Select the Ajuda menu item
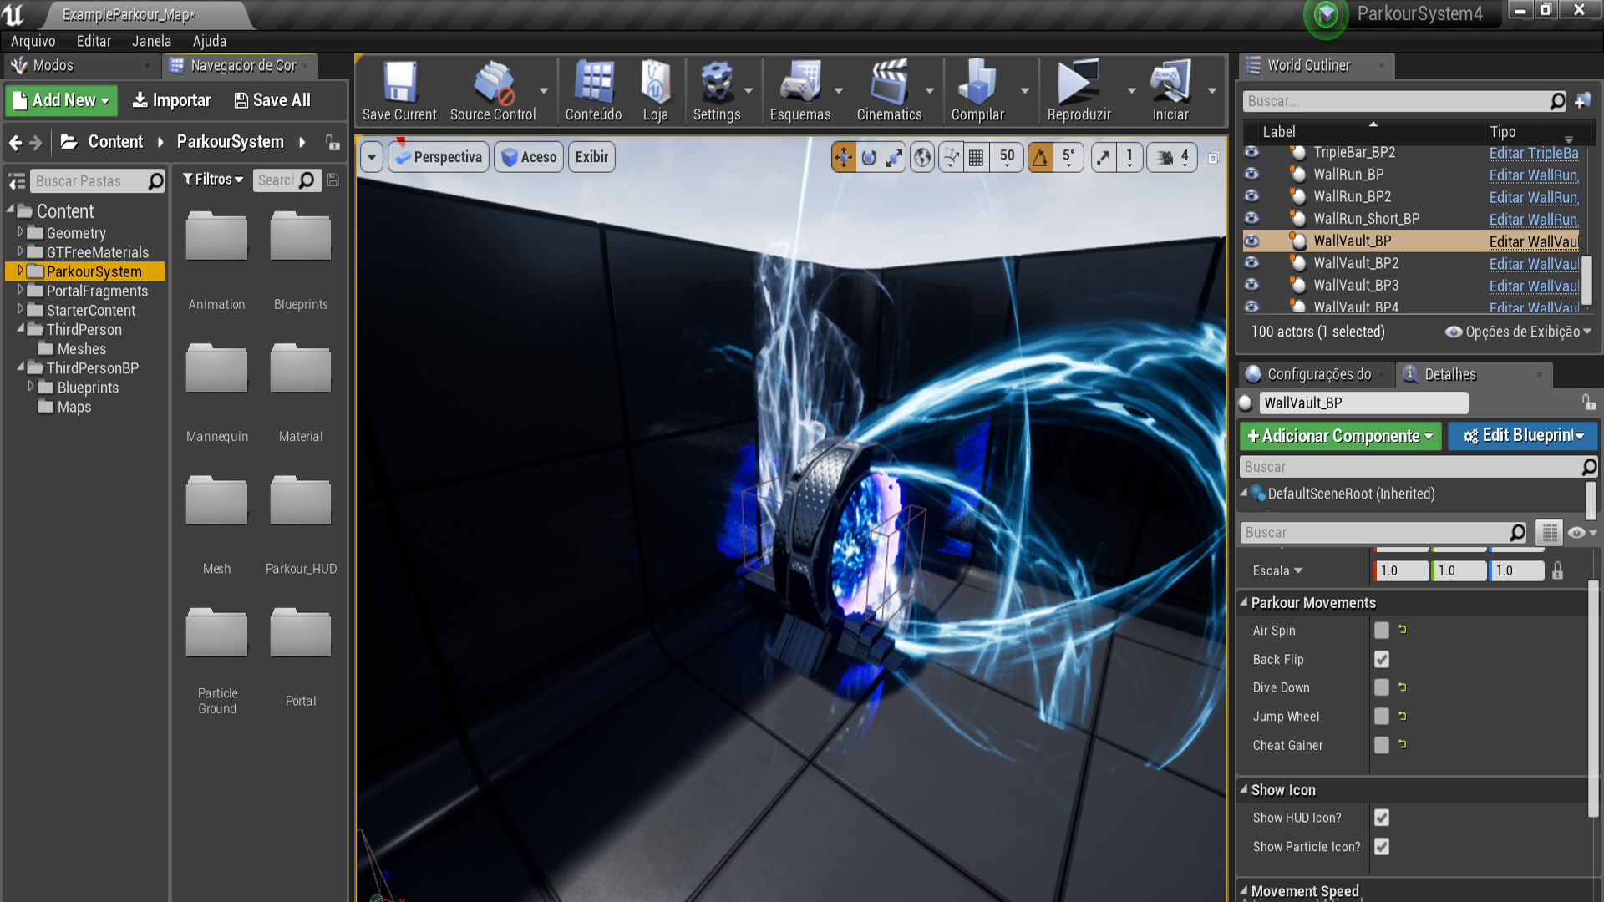1604x902 pixels. click(x=208, y=41)
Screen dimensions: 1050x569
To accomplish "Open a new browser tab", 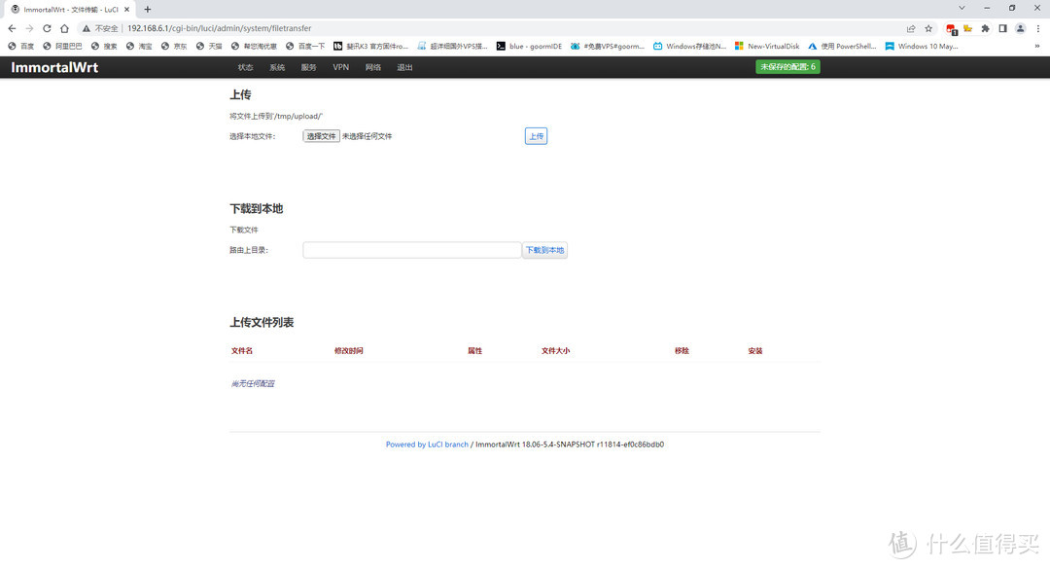I will [148, 9].
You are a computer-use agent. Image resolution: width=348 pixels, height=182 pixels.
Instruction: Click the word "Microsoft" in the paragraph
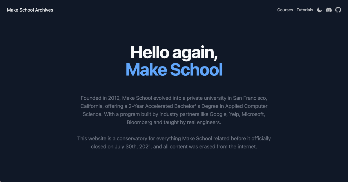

■ ■ ■ ■

▸ Aim
Reproduce the records verbatim from the line containing "You are a computer-use" up to and including the end of the records, omitting the pictures.

▸ Right answer
You are a computer-use agent. Image resolution: width=348 pixels, height=182 pixels.
Instruction: Click the word "Microsoft" in the paragraph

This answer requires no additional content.